=== Section Start ===
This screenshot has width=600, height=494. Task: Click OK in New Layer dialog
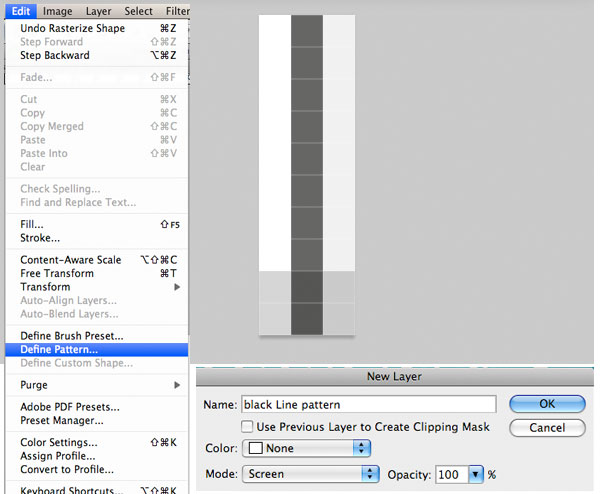546,404

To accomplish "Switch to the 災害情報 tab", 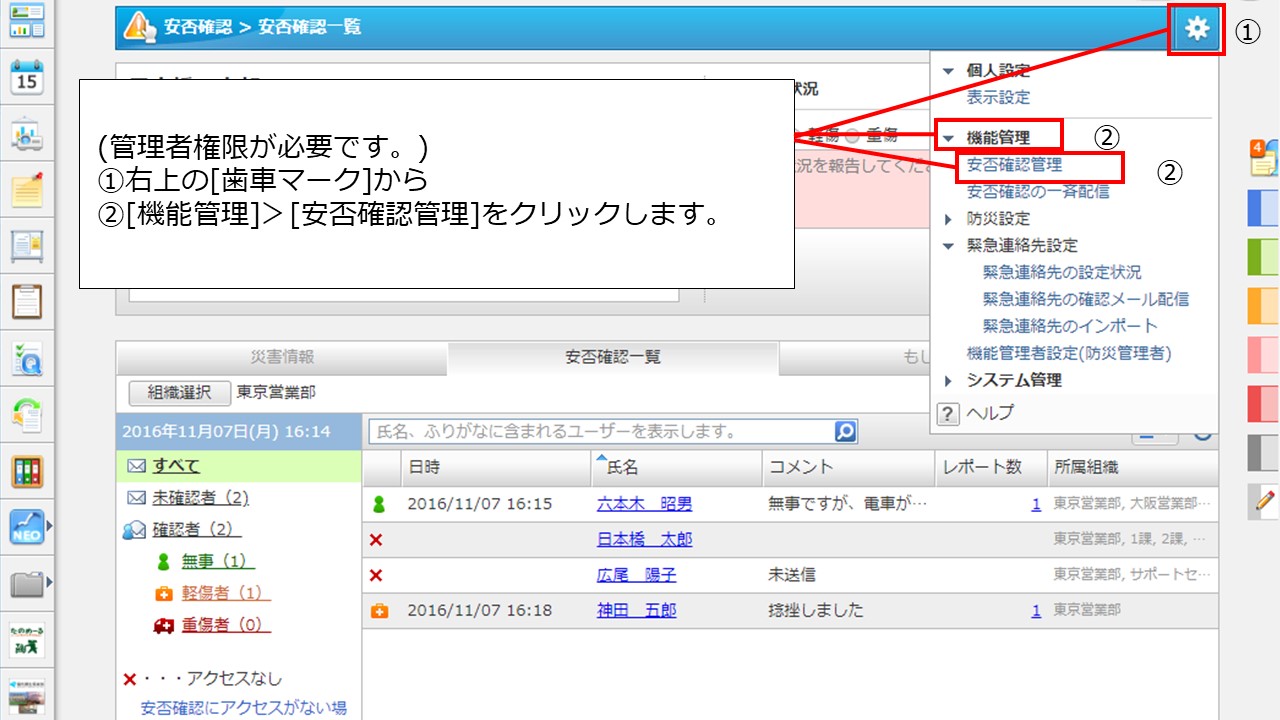I will tap(282, 357).
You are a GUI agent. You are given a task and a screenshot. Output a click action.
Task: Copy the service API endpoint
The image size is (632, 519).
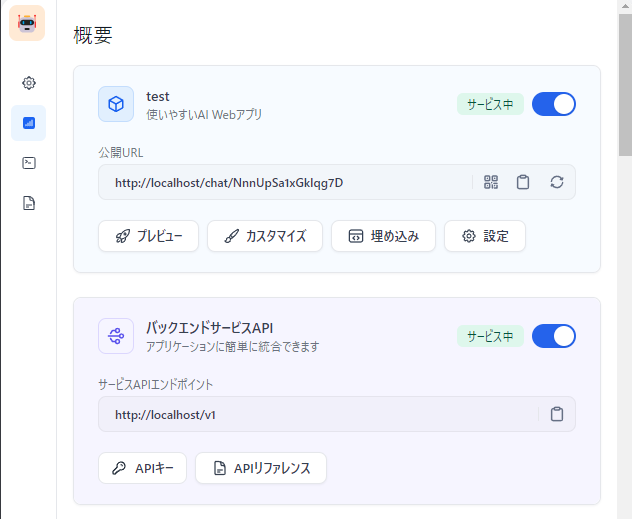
=== Section End ===
Your reply should hold only the lines from the one that contains "You are a GUI" through the last line of the records above, exact and complete, and no pictures.

You are a GUI agent. You are given a task and a screenshot. Output a click action.
Task: Copy the service API endpoint
The image size is (632, 519).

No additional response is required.